----- INFORMATION SHOWN -----

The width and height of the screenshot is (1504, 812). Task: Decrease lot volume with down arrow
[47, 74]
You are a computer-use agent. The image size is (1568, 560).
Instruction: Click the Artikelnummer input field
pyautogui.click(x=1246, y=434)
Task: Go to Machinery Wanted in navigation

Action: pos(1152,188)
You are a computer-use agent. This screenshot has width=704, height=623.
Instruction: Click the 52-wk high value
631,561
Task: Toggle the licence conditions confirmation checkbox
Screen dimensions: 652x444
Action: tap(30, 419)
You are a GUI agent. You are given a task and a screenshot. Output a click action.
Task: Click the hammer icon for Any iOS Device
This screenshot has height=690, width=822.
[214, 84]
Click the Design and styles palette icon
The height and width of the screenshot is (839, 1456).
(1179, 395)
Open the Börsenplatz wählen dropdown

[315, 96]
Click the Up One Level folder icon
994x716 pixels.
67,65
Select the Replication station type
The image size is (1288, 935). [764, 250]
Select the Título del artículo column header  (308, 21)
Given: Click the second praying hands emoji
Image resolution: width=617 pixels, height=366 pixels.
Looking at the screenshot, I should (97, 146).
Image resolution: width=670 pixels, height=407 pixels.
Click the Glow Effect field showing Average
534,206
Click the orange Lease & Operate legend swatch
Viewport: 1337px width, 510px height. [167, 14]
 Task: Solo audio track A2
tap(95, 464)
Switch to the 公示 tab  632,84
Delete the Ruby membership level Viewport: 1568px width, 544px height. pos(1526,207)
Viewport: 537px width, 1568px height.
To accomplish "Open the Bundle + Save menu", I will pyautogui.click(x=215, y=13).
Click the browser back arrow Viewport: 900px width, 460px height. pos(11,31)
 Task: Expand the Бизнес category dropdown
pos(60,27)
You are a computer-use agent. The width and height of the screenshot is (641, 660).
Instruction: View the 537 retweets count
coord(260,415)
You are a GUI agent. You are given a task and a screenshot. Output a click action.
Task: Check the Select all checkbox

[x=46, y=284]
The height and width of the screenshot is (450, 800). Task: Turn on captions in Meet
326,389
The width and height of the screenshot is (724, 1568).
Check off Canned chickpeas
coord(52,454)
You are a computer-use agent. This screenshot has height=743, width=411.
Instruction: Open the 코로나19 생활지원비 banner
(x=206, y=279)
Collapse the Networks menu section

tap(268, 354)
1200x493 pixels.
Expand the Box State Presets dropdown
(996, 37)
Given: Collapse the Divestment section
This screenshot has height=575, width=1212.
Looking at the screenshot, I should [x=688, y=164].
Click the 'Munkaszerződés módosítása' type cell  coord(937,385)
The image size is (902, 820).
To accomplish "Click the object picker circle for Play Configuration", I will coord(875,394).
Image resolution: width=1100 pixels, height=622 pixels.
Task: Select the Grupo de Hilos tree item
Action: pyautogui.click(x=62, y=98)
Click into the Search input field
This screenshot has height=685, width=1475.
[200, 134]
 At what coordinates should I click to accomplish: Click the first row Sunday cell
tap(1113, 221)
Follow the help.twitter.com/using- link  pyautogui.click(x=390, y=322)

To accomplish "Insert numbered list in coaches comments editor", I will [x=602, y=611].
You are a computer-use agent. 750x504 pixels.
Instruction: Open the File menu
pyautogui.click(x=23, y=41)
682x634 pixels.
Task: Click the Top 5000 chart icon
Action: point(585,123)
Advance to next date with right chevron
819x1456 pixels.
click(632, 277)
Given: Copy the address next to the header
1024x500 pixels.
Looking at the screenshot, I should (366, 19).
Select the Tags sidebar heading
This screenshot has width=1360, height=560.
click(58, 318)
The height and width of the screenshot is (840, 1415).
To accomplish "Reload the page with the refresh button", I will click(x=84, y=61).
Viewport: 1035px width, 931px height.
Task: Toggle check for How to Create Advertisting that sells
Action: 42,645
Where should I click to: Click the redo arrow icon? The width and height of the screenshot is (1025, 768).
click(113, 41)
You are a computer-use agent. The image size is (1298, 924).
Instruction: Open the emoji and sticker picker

-----

### EXERCISE PROMPT
Scan the data above; copy every line where "header" appears.

### EXERCISE OUTPUT
Select the Título del artículo column header  (308, 21)
Given: Copy the address next to the header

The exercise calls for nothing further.